金属纳米表面配位化学及其在炔基化合物选择性加氢催化中的应用

The surface and interfacial structures of supported metal nanocatalysts are important to their catalysis. However, due to the difficulties in fully characterizing their detailed structures, it remains great challenge to gain molecular insights into the structure-property correlation in supported metal nanocatalysts. With the aim to develop practical metal nanocatalysts for selective hydrogenation of alkynyl compounds, this proposed project will fabricate series of model metal nanocatalysts to simplify the structure characterizations of their surface and interface. These model nanocatalysts will be created from metal nanocrystals with well-defined surface and interface structures by modifying them with small inorganic or organic ligands. Various advanced techniques will be used to identify the detailed surface and interface structures of the fabricated model nanocatalysts, particularly their surface metal coordination structures. Together with spectroscopies, computational chemistry will be applied to understand the molecular mechanism on how the surface coordination influences the selective hydrogenation of alkynyl compounds. The ultimate goal of this project is to provide design principles for creating practical metal nanocatalysts for selective hydrogenation of alkynyl compounds.
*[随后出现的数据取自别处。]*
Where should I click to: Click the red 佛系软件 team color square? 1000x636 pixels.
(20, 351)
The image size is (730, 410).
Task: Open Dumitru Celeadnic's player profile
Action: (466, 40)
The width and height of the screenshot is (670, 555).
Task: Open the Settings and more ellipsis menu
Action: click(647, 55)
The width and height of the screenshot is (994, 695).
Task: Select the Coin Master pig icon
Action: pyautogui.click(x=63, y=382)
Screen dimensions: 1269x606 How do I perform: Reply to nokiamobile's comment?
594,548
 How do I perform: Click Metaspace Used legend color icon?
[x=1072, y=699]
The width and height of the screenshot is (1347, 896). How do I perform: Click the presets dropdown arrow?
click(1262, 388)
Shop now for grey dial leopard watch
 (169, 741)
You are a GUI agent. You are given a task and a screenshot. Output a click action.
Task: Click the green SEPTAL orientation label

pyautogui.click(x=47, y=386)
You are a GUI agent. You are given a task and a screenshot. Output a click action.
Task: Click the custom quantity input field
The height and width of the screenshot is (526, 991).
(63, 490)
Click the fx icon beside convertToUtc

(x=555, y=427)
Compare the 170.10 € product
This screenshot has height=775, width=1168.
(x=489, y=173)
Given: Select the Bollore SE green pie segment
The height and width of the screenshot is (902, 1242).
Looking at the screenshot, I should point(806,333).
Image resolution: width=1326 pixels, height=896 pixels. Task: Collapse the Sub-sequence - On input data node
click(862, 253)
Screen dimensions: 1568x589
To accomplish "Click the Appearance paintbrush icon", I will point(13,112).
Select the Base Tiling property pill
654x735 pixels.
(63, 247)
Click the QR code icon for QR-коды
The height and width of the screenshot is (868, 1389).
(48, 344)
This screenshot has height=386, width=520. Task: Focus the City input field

The project is composed of the following four parts: 1) the synthesis of mono- and bimetallic nanocrystals with three different surface structure features; 2) the surface modification of metal nanocrystals with small ligands and the characterization of their surface coordination structures; 3) understanding the molecular mechanisms on how the surface coordination structures determine the catalytic activity and selectivity in the hydrogenation of alkynyl compounds; 4) the application of the understanding over the structure-property correlation to create practical supported metal nanocatalysts.

针对实际负载型金属催化剂存在着其界面精细结构表征难、构-效关系本质难被揭示的特点，以炔基化合物选择性加氢为目标催化体系，本项目拟在制备具确定表面结构金属纳米晶体的基础上，构筑表界面结构相对明确的纳米模型催化材料，表征模型催化材料的表界面精细结构，特别是催化金属的表面配位结构，并结合先进谱学和理论计算在分子水平上认识相关材料的表面配位化学过程和炔基选择性加氢的催化机制，为实用高选择性炔基加氢催化剂的理性设计制备提供重要理论指导。项目研究主要包括如下四部分：1）制备具三种不同表面结构特征的单金属和双金属纳米晶体；2）金属纳米晶体的表面配位修饰与配位结构表征；3）纳米表面配位的催化效应及其活性和选择性的调控分子机理；4）将捕获的高活性、高选择性表面金属配位基元应用于实用负载型金属纳米催化剂的制备。项目有很好的研究基础，学科交叉性强，通过实施定能为高性能金属纳米催化剂的理性设计和合成提供重要指导。

针对真实催化剂表界面精细结构难被表征的特点，在构筑表界面结构相对明确的纳米模型催化材料体系的基础上，本项目在分子水平上解析了系列催化活性配位基元的结构，并深入理解活性基元参与的表界面催化化学过程，特别是对催化活性和选择性的调控分子机制。项目取得的成果主要体现在如下方面：（1）构筑配体保护的原子精确金属纳米簇和单原子分散催化这两类不同的金属纳米模型催化材料，揭示了表界面配位结构影响催化活性和选择性的分子机制；（2）系统发展了控制炔烃半氢化的两条不同热力学路径：I、通过位阻和电子效应，使烯烃中间体无法吸附于催化剂表面抑制第三个氢原子的插入；II、利用载体强碱性和H原子对的空间受挫抑制第四个H原子插入到活化后的C=C键；（3）发展了通过表面配位市校铜抗氧化防腐的全新方法和技术。执行期间，项目发表论文63篇，其中 Nature 1篇、 Nature Catal. 1篇、Nature Nanotechnol. 2篇、Chem. Rev. 1篇、Acc. Chem. Res. 1篇、J. Am. Chem. Soc. 8篇、Angew. Chem. Int. Ed. 9篇、CCS Chem. 2篇、Chem 3篇等；应邀为 Chem. Rev.、Acc. Chem. Res.、Nat. Nanotechnol.等撰写相关综述、展望文章；在 Natl. Rev. Sci.、 ChemNanoMat、 Sci. China Chem.上组织纳米催化相关专辑，形成了重要国际学术影响力；申请国家发明专利20件，其中授权专利12件。应邀在国际学术会议作大会报告1人次、主题/邀请报告8人次，在国内学术会议作主题/邀请报告 16 人次。